> [Task details]
Only the lines of the data holding the string "geçen" need to be returned.

> [Collected data]

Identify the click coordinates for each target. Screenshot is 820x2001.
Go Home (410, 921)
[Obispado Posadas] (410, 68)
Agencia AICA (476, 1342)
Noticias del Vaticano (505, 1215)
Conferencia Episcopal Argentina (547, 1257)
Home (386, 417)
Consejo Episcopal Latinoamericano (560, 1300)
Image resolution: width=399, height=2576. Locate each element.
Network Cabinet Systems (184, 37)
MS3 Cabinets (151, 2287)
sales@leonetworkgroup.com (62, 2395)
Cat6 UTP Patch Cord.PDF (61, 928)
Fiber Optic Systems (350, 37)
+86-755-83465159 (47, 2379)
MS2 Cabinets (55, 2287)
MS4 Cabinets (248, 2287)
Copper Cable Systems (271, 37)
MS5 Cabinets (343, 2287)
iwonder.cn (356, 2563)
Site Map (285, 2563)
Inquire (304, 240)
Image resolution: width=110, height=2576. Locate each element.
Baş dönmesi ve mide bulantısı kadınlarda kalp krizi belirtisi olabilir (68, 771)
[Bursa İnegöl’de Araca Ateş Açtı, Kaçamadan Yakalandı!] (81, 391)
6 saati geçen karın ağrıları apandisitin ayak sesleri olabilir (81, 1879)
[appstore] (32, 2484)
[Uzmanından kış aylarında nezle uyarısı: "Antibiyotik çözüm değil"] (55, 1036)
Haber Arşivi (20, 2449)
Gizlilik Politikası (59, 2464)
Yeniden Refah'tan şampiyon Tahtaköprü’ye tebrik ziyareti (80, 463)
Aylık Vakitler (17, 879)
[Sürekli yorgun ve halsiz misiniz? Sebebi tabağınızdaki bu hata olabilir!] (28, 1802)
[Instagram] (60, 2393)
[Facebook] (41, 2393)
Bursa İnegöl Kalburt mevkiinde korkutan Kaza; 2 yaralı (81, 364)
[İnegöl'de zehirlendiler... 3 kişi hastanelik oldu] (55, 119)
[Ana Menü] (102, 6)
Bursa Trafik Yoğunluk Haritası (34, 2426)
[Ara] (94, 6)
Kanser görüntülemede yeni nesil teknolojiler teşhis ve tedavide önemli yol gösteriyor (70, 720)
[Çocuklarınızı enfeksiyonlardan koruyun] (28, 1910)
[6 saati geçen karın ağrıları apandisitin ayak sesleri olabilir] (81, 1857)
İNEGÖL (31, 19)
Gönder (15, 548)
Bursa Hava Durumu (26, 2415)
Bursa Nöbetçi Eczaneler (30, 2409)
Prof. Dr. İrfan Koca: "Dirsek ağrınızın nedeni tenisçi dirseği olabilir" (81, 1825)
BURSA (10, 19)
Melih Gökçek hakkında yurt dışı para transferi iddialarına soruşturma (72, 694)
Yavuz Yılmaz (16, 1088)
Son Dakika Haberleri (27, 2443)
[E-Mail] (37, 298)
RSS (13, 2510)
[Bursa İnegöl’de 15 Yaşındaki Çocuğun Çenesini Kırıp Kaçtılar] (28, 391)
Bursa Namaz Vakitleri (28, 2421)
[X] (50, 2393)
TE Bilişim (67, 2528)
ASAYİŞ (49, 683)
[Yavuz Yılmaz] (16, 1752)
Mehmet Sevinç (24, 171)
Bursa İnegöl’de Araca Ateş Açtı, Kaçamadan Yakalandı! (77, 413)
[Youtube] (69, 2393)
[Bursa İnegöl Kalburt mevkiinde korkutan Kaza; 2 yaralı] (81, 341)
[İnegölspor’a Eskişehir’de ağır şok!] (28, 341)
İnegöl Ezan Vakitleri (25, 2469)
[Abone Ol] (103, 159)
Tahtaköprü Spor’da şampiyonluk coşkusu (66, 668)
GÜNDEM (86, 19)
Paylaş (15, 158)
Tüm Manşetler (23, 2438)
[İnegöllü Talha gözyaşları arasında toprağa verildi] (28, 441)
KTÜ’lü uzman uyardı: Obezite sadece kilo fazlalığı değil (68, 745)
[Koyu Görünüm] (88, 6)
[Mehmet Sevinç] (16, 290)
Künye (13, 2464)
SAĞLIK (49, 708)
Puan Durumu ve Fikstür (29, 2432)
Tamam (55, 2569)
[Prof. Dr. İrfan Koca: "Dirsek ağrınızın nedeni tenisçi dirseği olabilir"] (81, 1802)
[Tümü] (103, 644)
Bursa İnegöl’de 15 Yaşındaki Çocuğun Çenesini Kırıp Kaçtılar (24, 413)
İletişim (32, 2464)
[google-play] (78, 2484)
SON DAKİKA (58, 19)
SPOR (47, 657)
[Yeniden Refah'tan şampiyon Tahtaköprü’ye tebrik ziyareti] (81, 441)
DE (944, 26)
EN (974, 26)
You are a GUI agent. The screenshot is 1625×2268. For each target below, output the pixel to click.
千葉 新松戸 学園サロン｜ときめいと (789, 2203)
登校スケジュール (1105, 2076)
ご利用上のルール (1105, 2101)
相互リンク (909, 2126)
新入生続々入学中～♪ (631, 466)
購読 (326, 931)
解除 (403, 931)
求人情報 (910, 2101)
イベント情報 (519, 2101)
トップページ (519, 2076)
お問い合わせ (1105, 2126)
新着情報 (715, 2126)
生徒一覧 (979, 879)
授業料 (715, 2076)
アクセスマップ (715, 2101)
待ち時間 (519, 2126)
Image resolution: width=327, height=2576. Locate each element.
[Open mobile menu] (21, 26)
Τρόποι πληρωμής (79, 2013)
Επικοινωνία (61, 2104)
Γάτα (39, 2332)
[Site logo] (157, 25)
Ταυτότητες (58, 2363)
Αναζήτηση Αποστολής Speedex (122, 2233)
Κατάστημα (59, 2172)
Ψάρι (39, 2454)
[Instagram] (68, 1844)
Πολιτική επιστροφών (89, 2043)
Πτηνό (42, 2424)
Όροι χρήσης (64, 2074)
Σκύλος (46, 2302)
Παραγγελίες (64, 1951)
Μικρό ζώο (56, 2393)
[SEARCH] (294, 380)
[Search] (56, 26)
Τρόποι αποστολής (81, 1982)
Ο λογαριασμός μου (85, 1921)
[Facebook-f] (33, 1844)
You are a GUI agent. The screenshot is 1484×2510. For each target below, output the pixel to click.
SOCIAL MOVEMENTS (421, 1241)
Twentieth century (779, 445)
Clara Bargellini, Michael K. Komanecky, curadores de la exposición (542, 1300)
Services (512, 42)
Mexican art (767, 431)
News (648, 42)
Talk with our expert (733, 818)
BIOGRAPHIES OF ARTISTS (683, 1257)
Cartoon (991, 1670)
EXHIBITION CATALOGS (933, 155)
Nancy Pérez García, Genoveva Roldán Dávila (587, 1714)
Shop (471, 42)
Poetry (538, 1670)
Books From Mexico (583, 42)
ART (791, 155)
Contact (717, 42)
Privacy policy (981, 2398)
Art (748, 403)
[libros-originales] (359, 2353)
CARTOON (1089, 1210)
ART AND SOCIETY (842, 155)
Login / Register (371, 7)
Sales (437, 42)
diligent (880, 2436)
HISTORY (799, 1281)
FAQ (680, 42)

> [Result below]
6 saati geçen karın ağrıları apandisitin ayak sesleri olabilir (81, 1879)
[6 saati geçen karın ağrıları apandisitin ayak sesleri olabilir] (81, 1857)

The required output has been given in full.